Sunday morning is another dangerous moment - when buses are full of Israelis beginning their working week. These are peak times for suicide bombings. Our calendar is divided into days and hours when attackers are more or less likely to strike. 'City of the dead' But while there are patterns and probabilities, there are no guarantees. So like everyone in Israel, I pause each time I hear a siren.
Jerusalem is a city of the dead - blown up at bus stops, in restaurants, while shopping in the market. The coffee shop a street away from my home has a shiny gold plaque outside the door, bearing the names of the 11 young people killed by a suicide bomber on a Saturday night in March. After waves of suicide attacks Israel reoccupied virtually the entire West Bank - first in March and then again in June. Imprisoned and trapped I've spent many days in the past year watching Israeli armour rolling in and out of all the major Palestinian towns and cities on the West Bank.
Palestinians try to live their lives in stolen hours between curfews, imprisoned by closed military zones, trapped by checkpoints. Imagine you are a Palestinian and your wife is in labour. Will you be able to get her safely through the checkpoints and on to the hospital? Maybe. Maybe not. Your child needs urgent medical treatment. Can you get him to the doctor? Maybe you'll get there. Maybe you won't. Israel's right-wing government has staked all on a military solution. But the more it tries to crush the militants, the more resistance it generates. Suicide bombers continue to emerge from among the rubble, ready to kill, in the name of the Palestinian dead. Arafat clings on This was the year Washington tried to write off the Palestinian leader. President George Bush announced to the world that Yasser Arafat was compromised by terror.
He clings to power, in the ruins of his headquarters in Ramallah. Over the past 12 months, we've made many furtive runs into his battered compound, sneaking through back gardens, to dodge the Israeli tanks that have been in almost permanent residence. The White House is promising a Palestinian state in stages, but after decades of Israeli occupation the people of the West Bank and Gaza have little faith in that. Tragedy follows tragedy Both sides are facing the next year knowing that worse may be to come.

> **Exercise instructions**
(a) In the report on Jerusalem and the West Bank, how many young people are named on the plaque outside the coffee shop near the writer's home?
(b) Proceed with the report on Jerusalem and the West Bank, writing on from the point where it stops.
These records come from a separate source unrelated to the text.

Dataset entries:
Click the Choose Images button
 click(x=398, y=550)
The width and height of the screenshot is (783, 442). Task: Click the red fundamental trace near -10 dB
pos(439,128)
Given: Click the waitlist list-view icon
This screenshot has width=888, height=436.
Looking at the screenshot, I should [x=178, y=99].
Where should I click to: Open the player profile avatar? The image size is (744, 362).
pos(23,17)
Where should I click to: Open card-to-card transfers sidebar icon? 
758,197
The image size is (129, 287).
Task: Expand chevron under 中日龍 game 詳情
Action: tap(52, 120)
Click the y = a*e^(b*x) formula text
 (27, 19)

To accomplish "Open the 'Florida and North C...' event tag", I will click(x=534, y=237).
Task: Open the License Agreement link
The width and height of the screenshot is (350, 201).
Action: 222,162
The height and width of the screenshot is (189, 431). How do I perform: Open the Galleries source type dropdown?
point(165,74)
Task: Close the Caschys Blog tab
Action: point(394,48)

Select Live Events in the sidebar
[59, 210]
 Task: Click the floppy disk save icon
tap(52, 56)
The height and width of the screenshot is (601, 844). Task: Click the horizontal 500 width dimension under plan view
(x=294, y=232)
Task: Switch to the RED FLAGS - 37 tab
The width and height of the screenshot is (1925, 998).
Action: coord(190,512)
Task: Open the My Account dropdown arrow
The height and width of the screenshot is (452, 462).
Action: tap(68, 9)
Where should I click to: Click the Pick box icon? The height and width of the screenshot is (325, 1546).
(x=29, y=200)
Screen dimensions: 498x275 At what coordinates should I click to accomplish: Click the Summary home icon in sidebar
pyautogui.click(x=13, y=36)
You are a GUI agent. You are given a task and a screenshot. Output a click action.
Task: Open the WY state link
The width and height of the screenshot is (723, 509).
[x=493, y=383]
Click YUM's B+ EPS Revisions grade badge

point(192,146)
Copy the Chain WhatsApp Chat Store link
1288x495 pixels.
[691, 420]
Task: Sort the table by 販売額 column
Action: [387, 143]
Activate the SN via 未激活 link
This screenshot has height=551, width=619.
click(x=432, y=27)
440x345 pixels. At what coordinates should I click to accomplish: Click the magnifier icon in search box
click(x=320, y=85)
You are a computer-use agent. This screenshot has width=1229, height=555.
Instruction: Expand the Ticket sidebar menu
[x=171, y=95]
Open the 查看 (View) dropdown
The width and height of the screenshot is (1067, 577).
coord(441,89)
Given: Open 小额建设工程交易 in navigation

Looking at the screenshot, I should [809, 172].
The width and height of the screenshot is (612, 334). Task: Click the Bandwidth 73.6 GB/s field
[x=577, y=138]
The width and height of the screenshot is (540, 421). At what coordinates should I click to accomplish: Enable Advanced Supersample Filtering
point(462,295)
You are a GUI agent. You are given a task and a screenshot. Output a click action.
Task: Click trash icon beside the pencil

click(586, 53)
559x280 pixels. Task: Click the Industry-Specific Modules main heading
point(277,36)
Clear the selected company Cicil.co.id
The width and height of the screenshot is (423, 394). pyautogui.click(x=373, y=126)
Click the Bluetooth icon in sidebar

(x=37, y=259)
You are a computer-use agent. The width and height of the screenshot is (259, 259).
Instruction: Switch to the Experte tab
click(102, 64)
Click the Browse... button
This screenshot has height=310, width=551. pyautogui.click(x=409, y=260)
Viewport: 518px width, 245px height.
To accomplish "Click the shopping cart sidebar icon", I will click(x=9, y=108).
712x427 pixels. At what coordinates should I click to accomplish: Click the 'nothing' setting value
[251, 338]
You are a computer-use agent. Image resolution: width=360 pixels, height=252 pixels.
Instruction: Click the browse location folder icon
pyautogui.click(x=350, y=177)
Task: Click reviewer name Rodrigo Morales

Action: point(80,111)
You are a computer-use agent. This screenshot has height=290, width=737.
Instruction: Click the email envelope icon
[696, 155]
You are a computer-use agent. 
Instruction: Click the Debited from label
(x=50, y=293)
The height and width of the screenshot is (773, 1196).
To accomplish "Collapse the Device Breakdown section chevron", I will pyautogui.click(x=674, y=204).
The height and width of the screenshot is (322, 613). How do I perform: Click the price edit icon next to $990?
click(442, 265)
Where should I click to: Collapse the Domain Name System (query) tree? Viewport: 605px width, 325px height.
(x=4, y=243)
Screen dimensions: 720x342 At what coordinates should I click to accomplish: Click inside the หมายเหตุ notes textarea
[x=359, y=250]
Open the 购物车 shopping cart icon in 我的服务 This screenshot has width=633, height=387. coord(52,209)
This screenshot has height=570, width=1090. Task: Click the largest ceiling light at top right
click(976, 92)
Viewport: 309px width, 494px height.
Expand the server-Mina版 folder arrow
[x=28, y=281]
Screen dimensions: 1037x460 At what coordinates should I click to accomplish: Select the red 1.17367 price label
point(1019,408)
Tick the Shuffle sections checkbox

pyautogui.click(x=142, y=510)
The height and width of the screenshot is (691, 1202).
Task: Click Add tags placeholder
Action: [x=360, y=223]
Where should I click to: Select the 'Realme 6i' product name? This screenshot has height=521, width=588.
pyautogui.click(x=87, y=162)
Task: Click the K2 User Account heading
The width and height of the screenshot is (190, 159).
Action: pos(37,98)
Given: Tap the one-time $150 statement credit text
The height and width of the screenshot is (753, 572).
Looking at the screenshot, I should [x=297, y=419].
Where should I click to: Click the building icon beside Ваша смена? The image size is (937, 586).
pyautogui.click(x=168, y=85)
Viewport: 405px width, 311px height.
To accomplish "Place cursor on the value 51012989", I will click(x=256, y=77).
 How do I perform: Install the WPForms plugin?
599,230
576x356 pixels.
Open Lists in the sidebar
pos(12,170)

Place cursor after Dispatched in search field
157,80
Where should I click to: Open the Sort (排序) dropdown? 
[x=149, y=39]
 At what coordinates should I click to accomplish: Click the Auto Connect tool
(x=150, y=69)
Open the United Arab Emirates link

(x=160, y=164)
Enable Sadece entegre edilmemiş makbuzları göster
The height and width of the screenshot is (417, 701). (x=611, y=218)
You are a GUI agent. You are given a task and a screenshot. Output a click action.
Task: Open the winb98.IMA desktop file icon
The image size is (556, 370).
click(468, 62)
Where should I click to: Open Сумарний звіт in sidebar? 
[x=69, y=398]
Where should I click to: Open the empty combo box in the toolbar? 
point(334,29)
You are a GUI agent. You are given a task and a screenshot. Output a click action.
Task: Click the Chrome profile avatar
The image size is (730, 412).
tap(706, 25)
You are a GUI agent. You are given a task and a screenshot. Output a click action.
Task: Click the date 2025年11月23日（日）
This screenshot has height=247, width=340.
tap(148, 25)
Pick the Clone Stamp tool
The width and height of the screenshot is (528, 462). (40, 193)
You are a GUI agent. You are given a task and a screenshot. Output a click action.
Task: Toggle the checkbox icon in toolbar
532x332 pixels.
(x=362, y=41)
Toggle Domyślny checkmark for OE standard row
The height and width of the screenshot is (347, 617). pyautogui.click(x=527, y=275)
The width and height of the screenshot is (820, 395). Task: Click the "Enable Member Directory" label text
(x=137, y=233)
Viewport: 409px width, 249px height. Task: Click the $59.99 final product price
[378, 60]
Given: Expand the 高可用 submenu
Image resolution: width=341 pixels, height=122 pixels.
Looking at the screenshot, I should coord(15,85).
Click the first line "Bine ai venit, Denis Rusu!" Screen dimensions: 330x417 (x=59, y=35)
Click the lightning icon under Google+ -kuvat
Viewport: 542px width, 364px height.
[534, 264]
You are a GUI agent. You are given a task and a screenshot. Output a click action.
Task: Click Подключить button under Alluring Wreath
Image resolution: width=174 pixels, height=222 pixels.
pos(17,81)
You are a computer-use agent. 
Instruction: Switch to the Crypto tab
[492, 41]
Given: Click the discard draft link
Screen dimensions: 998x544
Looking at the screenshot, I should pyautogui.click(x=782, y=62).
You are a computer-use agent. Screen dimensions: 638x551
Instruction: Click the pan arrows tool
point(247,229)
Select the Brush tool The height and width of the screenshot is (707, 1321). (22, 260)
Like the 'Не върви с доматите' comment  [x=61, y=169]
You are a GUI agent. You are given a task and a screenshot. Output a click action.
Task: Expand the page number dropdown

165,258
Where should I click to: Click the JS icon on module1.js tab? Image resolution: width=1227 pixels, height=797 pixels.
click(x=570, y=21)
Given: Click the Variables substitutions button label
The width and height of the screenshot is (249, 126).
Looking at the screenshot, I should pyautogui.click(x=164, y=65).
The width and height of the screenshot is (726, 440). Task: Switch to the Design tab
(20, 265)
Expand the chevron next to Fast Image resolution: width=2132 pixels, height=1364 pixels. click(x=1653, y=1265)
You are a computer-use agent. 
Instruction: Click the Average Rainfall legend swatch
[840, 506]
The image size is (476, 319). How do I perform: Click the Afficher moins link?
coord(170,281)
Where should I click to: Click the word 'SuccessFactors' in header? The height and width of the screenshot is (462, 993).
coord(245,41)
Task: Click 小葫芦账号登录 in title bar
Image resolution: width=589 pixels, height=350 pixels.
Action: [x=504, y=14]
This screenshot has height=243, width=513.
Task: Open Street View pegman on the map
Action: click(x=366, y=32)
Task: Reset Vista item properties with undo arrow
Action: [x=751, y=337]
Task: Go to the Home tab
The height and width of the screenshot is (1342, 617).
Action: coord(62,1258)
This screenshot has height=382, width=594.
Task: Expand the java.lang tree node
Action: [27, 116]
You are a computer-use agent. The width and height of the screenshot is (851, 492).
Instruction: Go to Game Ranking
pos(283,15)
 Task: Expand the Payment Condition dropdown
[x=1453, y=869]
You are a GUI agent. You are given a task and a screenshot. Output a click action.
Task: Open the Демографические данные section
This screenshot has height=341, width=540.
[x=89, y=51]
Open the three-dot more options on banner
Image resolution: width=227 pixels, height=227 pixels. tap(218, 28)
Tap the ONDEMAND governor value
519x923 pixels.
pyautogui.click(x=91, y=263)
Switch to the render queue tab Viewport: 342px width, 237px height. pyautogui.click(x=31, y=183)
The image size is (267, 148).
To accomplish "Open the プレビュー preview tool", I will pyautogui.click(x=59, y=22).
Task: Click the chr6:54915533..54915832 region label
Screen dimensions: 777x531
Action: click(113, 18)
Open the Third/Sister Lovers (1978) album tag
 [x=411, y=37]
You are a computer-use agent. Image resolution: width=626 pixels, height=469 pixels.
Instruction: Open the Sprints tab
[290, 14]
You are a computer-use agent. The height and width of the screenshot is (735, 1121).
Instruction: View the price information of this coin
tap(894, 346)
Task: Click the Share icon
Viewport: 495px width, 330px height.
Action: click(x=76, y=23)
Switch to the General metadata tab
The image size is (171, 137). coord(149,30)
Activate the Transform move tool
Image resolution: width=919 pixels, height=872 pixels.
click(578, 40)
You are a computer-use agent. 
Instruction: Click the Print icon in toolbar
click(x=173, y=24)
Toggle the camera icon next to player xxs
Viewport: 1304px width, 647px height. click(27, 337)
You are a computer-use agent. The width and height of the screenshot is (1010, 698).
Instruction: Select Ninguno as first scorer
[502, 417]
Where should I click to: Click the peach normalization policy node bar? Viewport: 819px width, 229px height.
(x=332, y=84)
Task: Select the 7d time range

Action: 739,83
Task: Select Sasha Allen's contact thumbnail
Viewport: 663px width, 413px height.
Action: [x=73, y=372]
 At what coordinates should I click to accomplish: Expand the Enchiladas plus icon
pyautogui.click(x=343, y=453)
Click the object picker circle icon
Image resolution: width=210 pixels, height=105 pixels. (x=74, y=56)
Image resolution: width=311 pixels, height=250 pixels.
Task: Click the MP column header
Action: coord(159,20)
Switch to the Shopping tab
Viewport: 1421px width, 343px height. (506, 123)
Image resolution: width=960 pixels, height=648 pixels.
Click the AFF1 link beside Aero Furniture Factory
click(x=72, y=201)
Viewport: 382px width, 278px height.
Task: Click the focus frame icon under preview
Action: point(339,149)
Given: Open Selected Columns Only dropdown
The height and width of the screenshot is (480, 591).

> **Exercise responses**
(a) Eleven young people, killed by a suicide bomber on a Saturday night in March.

(b)
They worry they will lose more territory and more people in an Israeli assault, if and when America declares war on Iraq. Israelis fear being targets not just at home, but also for Islamic extremists abroad. Another tragedy is always coming here, to displace the last one - new victims taking the attention of the world from those who suffered last week or last month. But there are two fathers whose anguish cannot be forgotten - an Israeli and a Palestinian who have both buried two sons this year. Avi Ohion lost four-year-old Noam, five-year-old Matan and his wife when a Palestinian gunman attacked their home on a kibbutz in Northern Israel.
"Three entire worlds have disappeared," he says. "They loved life so much." Youssef al-Ghazawi lost six-year-old Ahmed and 13-year-old Jamil. They were killed by Israeli tank fire in the West Bank town of Jenin. Amateur video captured their last moments as they made a desperate dash for home. A tank, with a clear view, opened fire down the street as they ran. "They had asked me for some money to buy sweets," Youssef says. "We all thought the curfew had been lifted and that nothing would happen to them." Ahmed was buried with the bar of chocolate in his hands. Over the past 12 months, the Israeli leader Ariel Sharon has talked of need for painful concessions, but has yet to make any. With diplomacy effectively frozen, the body count keeps rising so fast and so relentlessly, that there are days when its hard to keep track. A recent cartoon in the left-wing Israeli daily Ha'aretz showed a quiz master asking his contestants: "Who can tell me how many people have been killed today?"